At the end of day, if New York wants to climb out of the Pats and Giant's enormous shadows, it has to draft well this year. It is the only thing that can salvage the situation the front office mismanagement has caused.
Lastly, a few final thoughts on Revis. I won't miss him all that much. The team needed a lot more work to become a Superbowl contender than Revis provided, especially for that price on an untested, surgically repaired knee. I'm sure he will recover fine, but I can not justify (and neither could the Jets front office) paying him as if he had just come off a Pro-Bowl season.

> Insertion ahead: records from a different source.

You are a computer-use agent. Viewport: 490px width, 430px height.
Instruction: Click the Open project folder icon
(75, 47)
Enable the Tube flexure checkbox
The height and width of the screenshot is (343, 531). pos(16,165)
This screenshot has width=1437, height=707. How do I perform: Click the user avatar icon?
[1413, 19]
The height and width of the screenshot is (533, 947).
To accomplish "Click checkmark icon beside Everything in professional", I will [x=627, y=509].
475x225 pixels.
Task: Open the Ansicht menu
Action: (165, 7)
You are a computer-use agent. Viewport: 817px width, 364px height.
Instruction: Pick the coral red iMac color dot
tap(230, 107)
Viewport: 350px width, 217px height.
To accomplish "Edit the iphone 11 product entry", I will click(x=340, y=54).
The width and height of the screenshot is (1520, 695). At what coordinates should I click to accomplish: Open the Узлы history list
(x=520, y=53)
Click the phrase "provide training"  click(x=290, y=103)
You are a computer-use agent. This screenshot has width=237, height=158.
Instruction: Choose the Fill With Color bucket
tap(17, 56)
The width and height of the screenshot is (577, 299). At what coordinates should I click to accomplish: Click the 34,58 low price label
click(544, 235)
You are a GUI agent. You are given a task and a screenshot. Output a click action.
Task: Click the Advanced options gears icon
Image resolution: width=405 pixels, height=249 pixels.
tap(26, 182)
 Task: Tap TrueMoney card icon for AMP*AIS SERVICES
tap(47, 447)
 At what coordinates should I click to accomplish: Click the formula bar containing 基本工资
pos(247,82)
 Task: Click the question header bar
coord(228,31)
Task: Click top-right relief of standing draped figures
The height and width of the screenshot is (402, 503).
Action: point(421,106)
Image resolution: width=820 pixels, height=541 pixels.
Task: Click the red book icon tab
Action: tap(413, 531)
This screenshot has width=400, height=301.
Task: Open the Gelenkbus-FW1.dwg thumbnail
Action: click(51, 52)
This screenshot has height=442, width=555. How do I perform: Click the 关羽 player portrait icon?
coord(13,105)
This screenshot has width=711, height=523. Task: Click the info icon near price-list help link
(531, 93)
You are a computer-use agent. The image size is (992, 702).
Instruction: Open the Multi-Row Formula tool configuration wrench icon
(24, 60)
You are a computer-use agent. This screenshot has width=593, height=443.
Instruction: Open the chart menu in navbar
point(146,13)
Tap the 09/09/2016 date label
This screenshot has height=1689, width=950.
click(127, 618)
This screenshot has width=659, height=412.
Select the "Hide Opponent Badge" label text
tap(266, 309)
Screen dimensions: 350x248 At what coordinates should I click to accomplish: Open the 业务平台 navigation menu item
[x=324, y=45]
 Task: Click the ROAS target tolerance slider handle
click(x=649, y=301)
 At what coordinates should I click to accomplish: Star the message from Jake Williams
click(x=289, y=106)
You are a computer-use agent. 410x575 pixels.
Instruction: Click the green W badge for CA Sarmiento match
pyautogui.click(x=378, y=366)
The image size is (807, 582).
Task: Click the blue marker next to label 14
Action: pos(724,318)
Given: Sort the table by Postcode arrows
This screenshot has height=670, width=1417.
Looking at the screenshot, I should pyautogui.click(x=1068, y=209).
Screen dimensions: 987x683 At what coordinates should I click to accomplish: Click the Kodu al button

If the front office doesn't completely blow the draft, New York will have the opportunity to become a much more stable, solid football team. Revis was all about the money from day one... so it's not like New York is losing a key locker room leader or the heart of the team. Some (like the owner of this blog) might argue against the intangibles, and that Revis should be paid top dollar if it is believed that he is the best corner in the game. Bottom line, however, is that we can't say if he will be the same Revis Island next year or not. I will argue for the intangibles, though. Revis is not a likable guy, despite being a tremendous corner. He doesn't inspire teammates, and even his own "Revis Island" persona advertises him as an individual. The Jets are going nowhere fast if they keep bickering like the last few seasons. If Revis was the guy stopping that, I'd have a harder time with his departure. Instead of being a team guy, one dedicated to making his teammates better, and perhaps taking a "Brady" pay cut, Revis remained completely selfish, trashed New York and followed the cash.
I am hoping that Revis's departure is the catalyst that will finally allow the New York Jets to shed the trash-talking, center-of-attention, Revis-like persona that has been plaguing them... and if it isn't, then Rex will likely follow.
* Who I personally REALLY liked and was sad to see go. He was a hard hitter, great run stopper, and a hard worker. He really proved the doubters wrong by coming back from injury so strongly and betting on himself by taking the one year deal with New York. Boy did that bet pay off. He signed a $24 mil, 4 year deal as the Colts new safety. I wish him the best of luck. Interestingly, the Jets replaced LaRon with his older brother Dawan. I am NOT putting it past the Jets to issue Dawan uniform number 30, LaRon's number from last season... just to save money on left-over shirts.